▶ What is expected: Where in the material does the word "edit" appear? Copy each line that has it.

▶ Task inputs:
★ ★ ★

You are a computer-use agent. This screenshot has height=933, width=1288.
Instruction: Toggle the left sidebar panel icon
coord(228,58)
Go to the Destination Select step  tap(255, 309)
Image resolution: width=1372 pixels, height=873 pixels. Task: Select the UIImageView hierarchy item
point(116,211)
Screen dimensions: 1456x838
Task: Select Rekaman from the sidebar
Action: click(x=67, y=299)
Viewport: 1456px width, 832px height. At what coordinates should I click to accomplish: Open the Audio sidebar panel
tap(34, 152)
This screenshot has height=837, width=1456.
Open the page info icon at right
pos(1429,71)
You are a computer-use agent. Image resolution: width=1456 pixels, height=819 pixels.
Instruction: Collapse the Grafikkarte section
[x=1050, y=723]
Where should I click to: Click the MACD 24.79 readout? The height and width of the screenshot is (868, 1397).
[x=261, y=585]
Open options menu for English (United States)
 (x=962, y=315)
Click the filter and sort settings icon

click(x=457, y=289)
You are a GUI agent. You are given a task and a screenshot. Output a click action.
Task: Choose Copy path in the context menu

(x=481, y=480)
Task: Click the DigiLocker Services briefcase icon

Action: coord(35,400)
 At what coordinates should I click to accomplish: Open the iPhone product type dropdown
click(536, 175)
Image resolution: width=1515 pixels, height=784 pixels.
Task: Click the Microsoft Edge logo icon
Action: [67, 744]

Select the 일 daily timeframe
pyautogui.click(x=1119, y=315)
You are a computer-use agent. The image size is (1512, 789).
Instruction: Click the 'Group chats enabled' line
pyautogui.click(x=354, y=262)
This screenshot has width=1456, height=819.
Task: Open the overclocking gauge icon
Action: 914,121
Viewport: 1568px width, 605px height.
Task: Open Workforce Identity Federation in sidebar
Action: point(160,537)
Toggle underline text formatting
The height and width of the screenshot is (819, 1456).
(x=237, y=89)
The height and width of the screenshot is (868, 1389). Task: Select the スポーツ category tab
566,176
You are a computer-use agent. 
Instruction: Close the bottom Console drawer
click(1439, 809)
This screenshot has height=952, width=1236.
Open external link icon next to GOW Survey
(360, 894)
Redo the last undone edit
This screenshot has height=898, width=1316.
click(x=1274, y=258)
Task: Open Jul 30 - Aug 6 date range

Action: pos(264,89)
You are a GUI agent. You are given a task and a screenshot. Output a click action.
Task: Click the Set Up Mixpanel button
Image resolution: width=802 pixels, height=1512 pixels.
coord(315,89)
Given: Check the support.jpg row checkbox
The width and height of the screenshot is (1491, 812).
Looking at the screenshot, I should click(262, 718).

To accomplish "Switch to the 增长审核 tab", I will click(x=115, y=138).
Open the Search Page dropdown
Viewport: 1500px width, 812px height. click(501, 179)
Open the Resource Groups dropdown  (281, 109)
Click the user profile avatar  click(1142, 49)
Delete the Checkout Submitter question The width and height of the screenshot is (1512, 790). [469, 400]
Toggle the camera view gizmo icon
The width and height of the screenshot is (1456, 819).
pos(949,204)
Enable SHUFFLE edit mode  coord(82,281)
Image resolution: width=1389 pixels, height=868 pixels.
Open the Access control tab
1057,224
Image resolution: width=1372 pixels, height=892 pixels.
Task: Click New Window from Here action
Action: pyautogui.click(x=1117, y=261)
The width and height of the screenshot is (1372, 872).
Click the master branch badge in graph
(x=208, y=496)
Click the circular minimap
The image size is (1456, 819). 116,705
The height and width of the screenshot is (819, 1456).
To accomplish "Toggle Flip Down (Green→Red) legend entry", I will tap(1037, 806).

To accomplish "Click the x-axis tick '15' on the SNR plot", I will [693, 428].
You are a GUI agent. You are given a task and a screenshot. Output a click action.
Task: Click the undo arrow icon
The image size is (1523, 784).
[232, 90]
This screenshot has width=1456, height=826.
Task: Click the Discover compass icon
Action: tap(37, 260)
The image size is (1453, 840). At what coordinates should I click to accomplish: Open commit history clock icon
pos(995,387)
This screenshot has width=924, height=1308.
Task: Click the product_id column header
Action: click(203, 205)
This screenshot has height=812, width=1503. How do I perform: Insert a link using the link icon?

★ ★ ★

▶ Answer to the problem:
Redo the last undone edit
Enable SHUFFLE edit mode  coord(82,281)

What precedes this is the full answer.